_BAGIAN TEKS_
Jumat, 31 Agustus 2012

Ayah penentu keberhasilan anak.

Pendidikan dan pengasuhan anak-anak adalah tanggung jawab kedua orantuanya. Namun, disengaja
atau tidak, banyak orangtua yang 'memasrahkan' pendidikan dan pengasuhan anak-anak mereka hanya
di tangan si ibu. Padahal, ayah punya peran penting dalam pembentukan pribadi dan kesuksesan
si anak di masa yang akan datang. Ini dibuktikan dari berbagai penelitian yang dilakukan
pakar-pakar psikologi.
Menurut mereka, sebaiknya para ayah harus punya waktu untuk bermain dengan si kecil. Biar pun
sedikit, luangkanlah waktu untuk bercengkerama dengan anak-anak. Yang penting bukan banyaknya
waktu yang dihabiskan, tapi kualitas kegiatan dan kedekatan yang terjalin dari kegiatan bermain
ayah dan anak.
Ayah dan ibu mendidik dan mengasuh anak-anak mereka dengan gaya dan 'pesan' yang berbeda.
Bahkan cara ayah menggendong bayi pun tidak sama dengan si ibu. Keunikan dan perbedaan inilah
yang harus diketahui si kecil agar pribadinya lebih 'berwarna'. Hanya dengan mendapatkan gaya
mendidik dan mengasuh yang berbeda dari ayah dan ibu, kemampuan kognitif si kecil semakin
terasah dan ia pun semakin terampil menguasai 'ilmu wajib' untuk bisa survive di masyarakat.
1. Ayah melatih kemampuan berpikir anak
Gaya bermain ayah berbeda dengan ibu. Ayah biasanya mengajak anak-anaknya, baik itu perempuan
atau lelaki, untuk melakukan aktivitas fisik seperti berlari, petak umpet, memanjat,
berantem-beranteman, dan semacamnya.
Bahkan sejak si kecil masih bayi, cara ayah menggendong pun cenderung lebih fun daripada ibu.
Tentu saja, gendongan ibu memang terasa nyaman dan secure. Gimana nggak senang, kalau ayah
hendak menggendong seringkali ia menggelitik si bayi atau mengajaknya bercanda terlebih dahulu.
Kadang-kadang, ayah menggendong dan mengayun si kecil ke kanan ke kiri. Atau malah mengangkatnya
tinggi-tinggi di udara. Asyik, kan?
Tidak jarang ibu atau nenek merasa gaya ayah bermain terlalu melelahkan atau kasar untuk
anak-anak. Padahal, dengan bermain seperti itu, ayah mendorong anak-anaknya untuk menguasai
keterampilan motorik.

_DATA TERSEDIA_
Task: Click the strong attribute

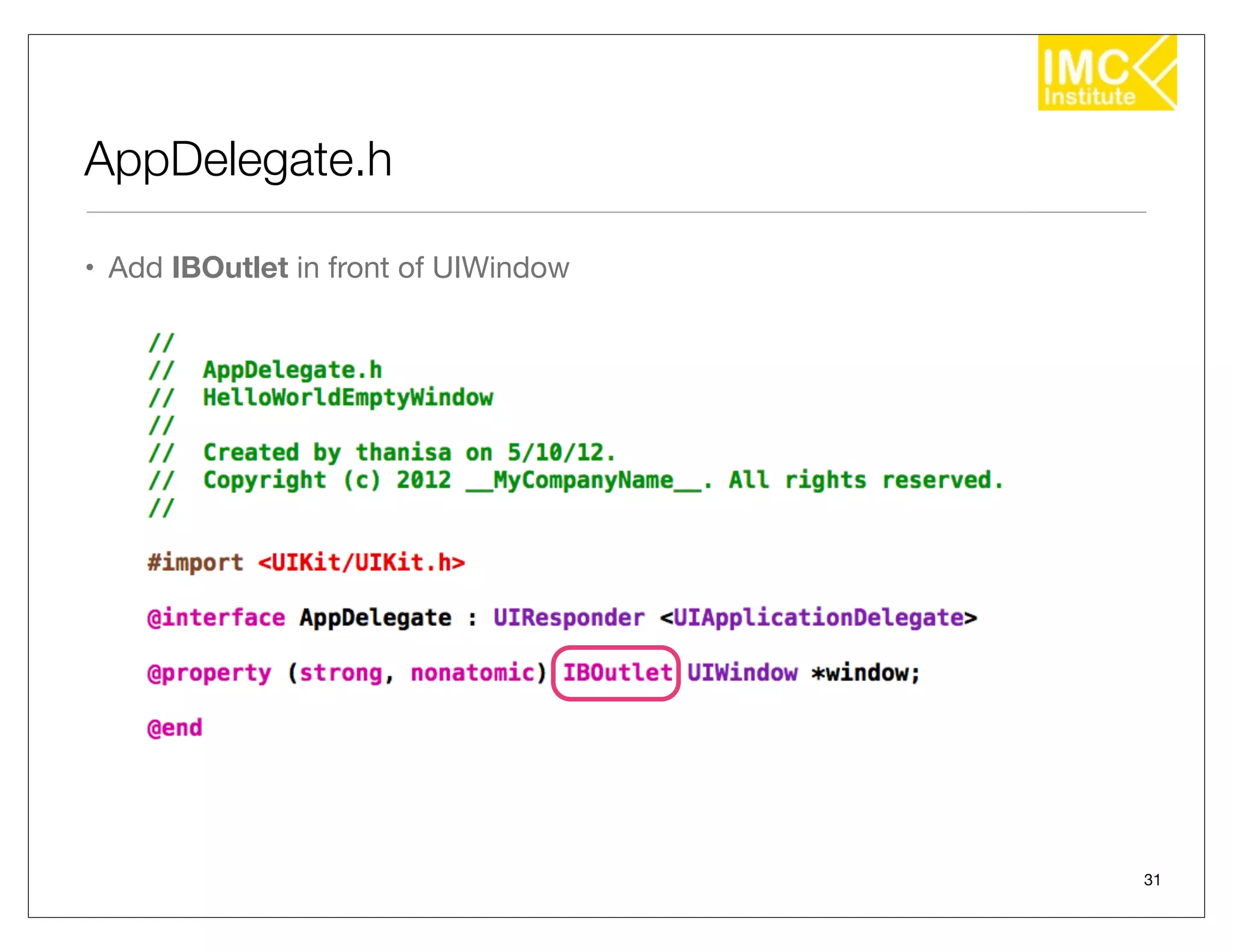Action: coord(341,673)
---
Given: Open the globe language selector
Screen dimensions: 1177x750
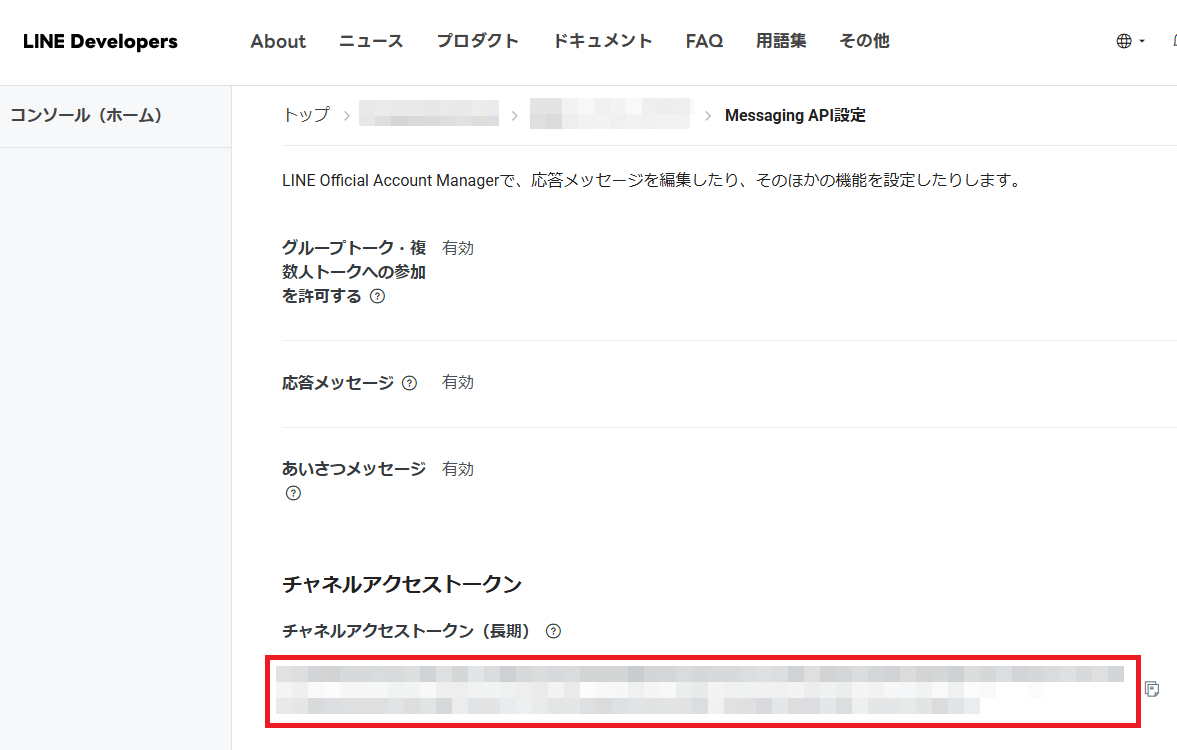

_PETUNJUK TUGAS_
Bisakah Anda melanjutkan artikel tentang peran ayah dalam pengasuhan anak, mulai dari titik tempat artikel itu berhenti? Baris-baris data di atas berasal dari sumber lain.

_JAWABAN_
Dengan kebiasaan ayah seperti itu pula, si kecil terlatih untuk menerka dan mengantisipasi.
("Ayah menggelitik kakiku, habis ini dia pasti akan mengayun-ayun aku. Hiii...betul kan..")
Kebiasaan-kebiasaan seperti ini membuat daya pikir si kecil berkembang sejak dini. Dengan
menerka tepat tindakan si ayah, si kecil menjadi yakin akan kemampuannya menilai situasi.
Ini adalah cikal bakal self esteem yang baik.
2. Ayah melatih kemandirian dan kegigihan si anak
Waktu si kecil mulai merangkak atau berjalan, biasanya ayah lebih 'tegaan' membiarkan anaknya
mengeksplorasi sekitarnya dengan kemampuannya sendiri. Ayah cenderung membiarkan si kecil
mencoba melangkah sendiri tanpa bantuan. Tapi, begitu ia melihat langkah si kecil goyah,
ia akan sesegera mungkin menangkapnya sebelum si kecil terjatuh.
Kebiasaan ayah seperti ini akan memupuk kemandirian si kecil. Secara tidak langsung ayah melatih
si anak untuk menjadi mandiri. Berhasil melakukan sesuatu dengan kemampuan sendiri adalah
kemenangan yang paling manis, itu adalah pesan yang didapat anak.
Kebiasaan ayah yang tidak langsung menolong, tapi membiarkan anak mencoba menyelesaikan
masalahnya terlebih dahulu, ternyata membuat si anak belajar banyak hal. Ia belajar untuk
mencari solusi, kreativitas, sekaligus ngotot untuk tidak mudah menyerah. Kualitas pribadi
ini jelas berguna saat si anak mulai masuk sekolah dan nanti ketika ia mulai bekerja.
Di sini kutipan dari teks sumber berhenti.